Sur les films aussi, Netflix France a montré des signes d’une originalité que l’on espérait sans forcément y croire. J’y ai déjà d’ailleurs consacré un article. Films récents et inédits, américains et européens, disponibles en même temps voire quelques semaines après leur sortie aux Etats-Unis, autant de façon pour le géant américain de contourner la chronologie des médias. Ici aussi Netflix joue la carte du service premium, une attitude qui était absente chez ses concurrents français, par manque d’envie et de moyens mais qui a tout de même suscité quelques vocations, Canalplay ayant sorti récemment le dernier film “Dragon Ball Z” ou “Save the date” directement sur sa plate-forme.

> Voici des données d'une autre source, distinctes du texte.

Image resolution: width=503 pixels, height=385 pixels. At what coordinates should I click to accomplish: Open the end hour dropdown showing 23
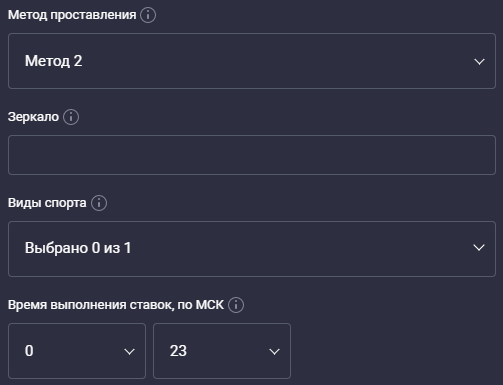222,351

Ces pratiques de diffusion sont nouvelles pour la SVOD en France et il faudra encore quelques mois pour voir si cela plait au public français mais c’est encourageant. La principale force de Netflix, ce n’est pas son budget démentiel, c’est surtout qu’il se focalise uniquement sur la SVOD sans avoir se préoccuper de marcher sur telle ou telle plate-bande appartenant à une société-soeur plus importante comme Canalplay avec Canal+ ou TF1 avec Jook. Le but de Netflix est simple : démocratiser et imposer la SVOD. Il s’en donne les moyens via un budget d’acquisition de contenus gargantuesque de 5 milliards de dollars.

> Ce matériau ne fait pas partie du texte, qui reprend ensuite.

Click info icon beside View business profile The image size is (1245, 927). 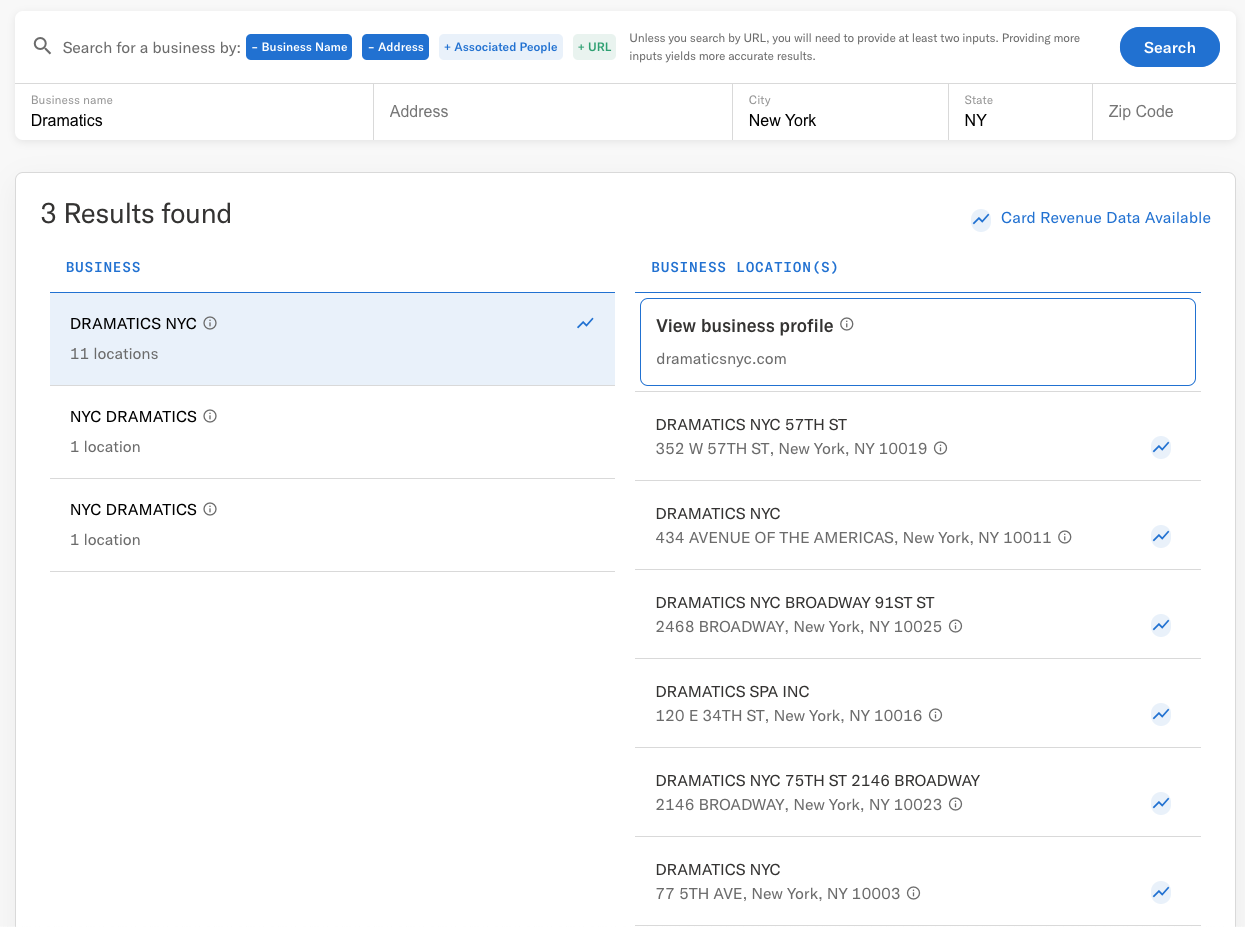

Catalogue : Peut (beaucoup) mieux faire.
Cela tombe bien car Netflix France va devoir continuer à aligner les billets pour développer son catalogue de films et de séries au-delà de ses productions maison. Le principal pétard mouillé lors de l’arrivée en Netflix fut la découverte par le public de son catalogue assez réduit à la mi-septembre. Ted Sarandos a beau rappeler que “Day One est le pire jour pour évaluer la qualité d’un catalogue”, Netflix France doit désormais séduire à nouveau les déçus de la première heure et cela passe aussi par un catalogue plus fourni, à l’image de celui de Netflix US. Selon Todd Yellin, responsable produits chez Netflix, ce catalogue français devrait doubler cette année et doubler encore l’année suivante, bien aidé par l’ajout de toutes les créations Netflix Originals et autres achats de films comme le futur “Beasts of no nation” de Cary Fukunaga, récupéré par Netflix au nez et à la barbe des distributeurs du monde entier pour la bagatelle de 12 millions de dollars. De bon augure donc même si pour l’instant, le nombre de films dispos augmente peu mais de façon régulière.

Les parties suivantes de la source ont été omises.